# [EXERCISE DETAILS]
For this exercise, reproduce the entries below exactly, but only from the line containing "Контакт (617, 91)" through the line containing "Ecotips (102, 13)", both included.
(Beginning of SOURCE INFORMATION)
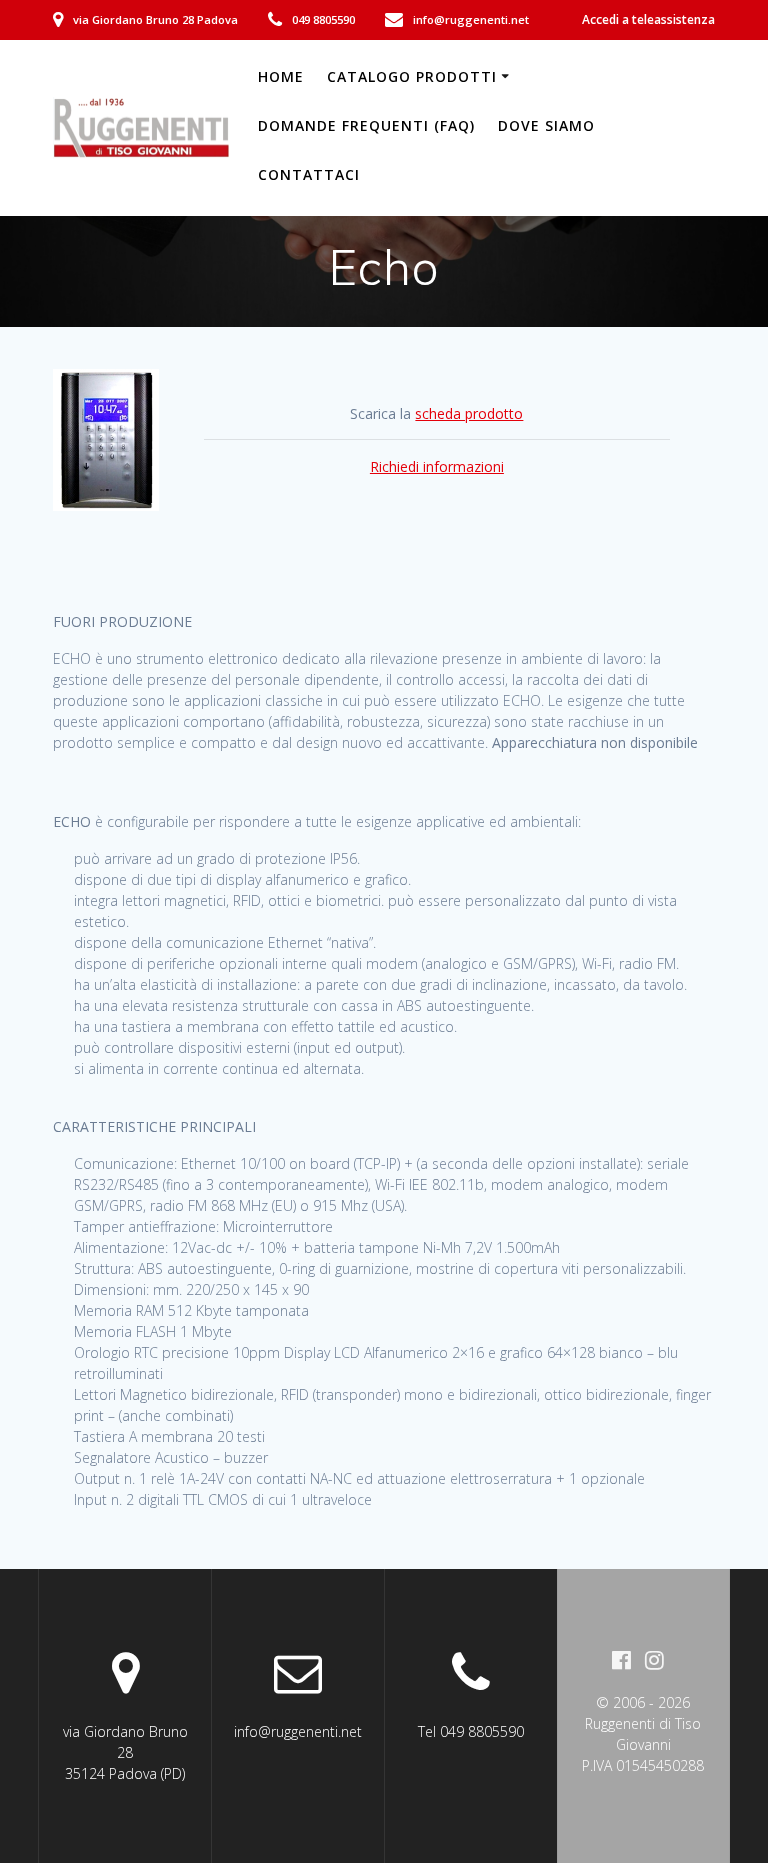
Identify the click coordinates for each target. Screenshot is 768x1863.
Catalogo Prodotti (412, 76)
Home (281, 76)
(End of SOURCE INFORMATION)
(Beginning of SOURCE INFORMATION)
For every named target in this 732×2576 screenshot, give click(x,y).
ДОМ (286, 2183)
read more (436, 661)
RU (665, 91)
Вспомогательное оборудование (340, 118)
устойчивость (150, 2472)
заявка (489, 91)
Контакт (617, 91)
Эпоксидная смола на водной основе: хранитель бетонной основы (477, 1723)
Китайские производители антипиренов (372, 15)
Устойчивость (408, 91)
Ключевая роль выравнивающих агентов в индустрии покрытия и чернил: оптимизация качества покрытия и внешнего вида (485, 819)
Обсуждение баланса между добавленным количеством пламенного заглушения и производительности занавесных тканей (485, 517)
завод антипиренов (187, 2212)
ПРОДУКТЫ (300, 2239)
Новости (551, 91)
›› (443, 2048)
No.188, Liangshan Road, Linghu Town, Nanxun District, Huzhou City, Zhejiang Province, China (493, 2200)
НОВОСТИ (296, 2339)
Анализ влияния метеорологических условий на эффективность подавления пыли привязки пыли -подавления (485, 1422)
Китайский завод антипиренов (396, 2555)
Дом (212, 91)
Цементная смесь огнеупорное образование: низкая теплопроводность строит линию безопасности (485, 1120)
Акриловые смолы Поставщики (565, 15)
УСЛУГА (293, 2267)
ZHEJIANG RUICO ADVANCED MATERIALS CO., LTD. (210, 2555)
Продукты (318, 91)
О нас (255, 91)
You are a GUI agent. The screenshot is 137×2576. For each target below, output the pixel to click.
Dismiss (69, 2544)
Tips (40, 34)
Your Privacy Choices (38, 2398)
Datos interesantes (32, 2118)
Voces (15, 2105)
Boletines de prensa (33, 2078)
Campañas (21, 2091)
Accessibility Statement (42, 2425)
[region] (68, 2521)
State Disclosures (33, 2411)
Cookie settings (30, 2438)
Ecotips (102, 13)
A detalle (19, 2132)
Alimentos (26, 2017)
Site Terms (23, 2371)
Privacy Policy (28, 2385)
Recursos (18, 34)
(End of SOURCE INFORMATION)
# [YOUR RESPONSE]
Контакт (617, 91)
Эпоксидная смола на водной основе: хранитель бетонной основы (477, 1723)
Китайские производители антипиренов (372, 15)
Устойчивость (408, 91)
Ключевая роль выравнивающих агентов в индустрии покрытия и чернил: оптимизация качества покрытия и внешнего вида (485, 819)
Обсуждение баланса между добавленным количеством пламенного заглушения и производительности занавесных тканей (485, 517)
завод антипиренов (187, 2212)
ПРОДУКТЫ (300, 2239)
Новости (551, 91)
›› (443, 2048)
No.188, Liangshan Road, Linghu Town, Nanxun District, Huzhou City, Zhejiang Province, China (493, 2200)
НОВОСТИ (296, 2339)
Анализ влияния метеорологических условий на эффективность подавления пыли привязки пыли -подавления (485, 1422)
Китайский завод антипиренов (396, 2555)
Дом (212, 91)
Цементная смесь огнеупорное образование: низкая теплопроводность строит линию безопасности (485, 1120)
Акриловые смолы Поставщики (565, 15)
УСЛУГА (293, 2267)
ZHEJIANG RUICO ADVANCED MATERIALS CO., LTD. (210, 2555)
Продукты (318, 91)
О нас (255, 91)
You are a GUI agent. The screenshot is 137×2576. For each target below, output the pixel to click.
Dismiss (69, 2544)
Tips (40, 34)
Your Privacy Choices (38, 2398)
Datos interesantes (32, 2118)
Voces (15, 2105)
Boletines de prensa (33, 2078)
Campañas (21, 2091)
Accessibility Statement (42, 2425)
[region] (68, 2521)
State Disclosures (33, 2411)
Cookie settings (30, 2438)
Ecotips (102, 13)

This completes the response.